A shade of Amber used in Theater Lighting Gels. It is fairly warm and pink-ish and is highly popular for lighting almost any sort of daytime scene in a play -- outdoors and indoors... it helps prevent the actors from seeming washed out and corpse-ish.

The reason it is named Bastard Amber (besides making hordes of middle school theatre students giggle madly) is because it was actually a mistake. The company was trying to mix up a batch of normal Amber and something went wrong. However, when a director picked it up, he really loved it. Then they had to reverse engineer it and figure what screwed up the color in the first place, so that now they could do it on purpose.

Generations (well, I exagerrate.
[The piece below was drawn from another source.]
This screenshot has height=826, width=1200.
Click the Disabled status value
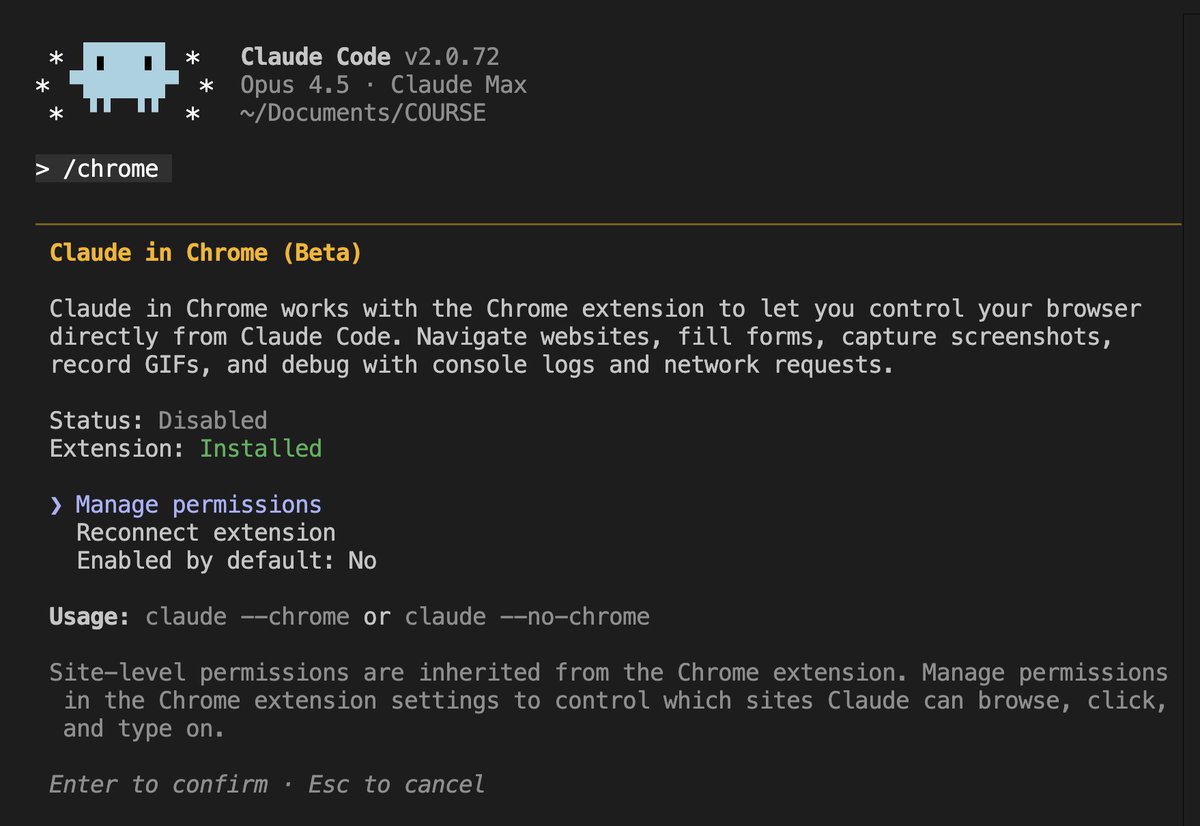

Not quite generations) of techies, Directors, and theater-types have been grateful ever since.

When talking in proper circles, especially to non-techies, and in non-theatre settings (such as high school, church, etc.), it acceptable to simply say 'bamber', a faux contraction of 'Bastard Amber'. It saves a lot of explaination and odd looks.

One minor problem with bastard amber gels is that they seem to 'wear out' (become faded, brittle) as fast as, say, blue. This could either be due to the opacity, or simply because they are used so often -- it is in the perfect visual range for the human eye in that it's very close to the hue of reflected sunlight.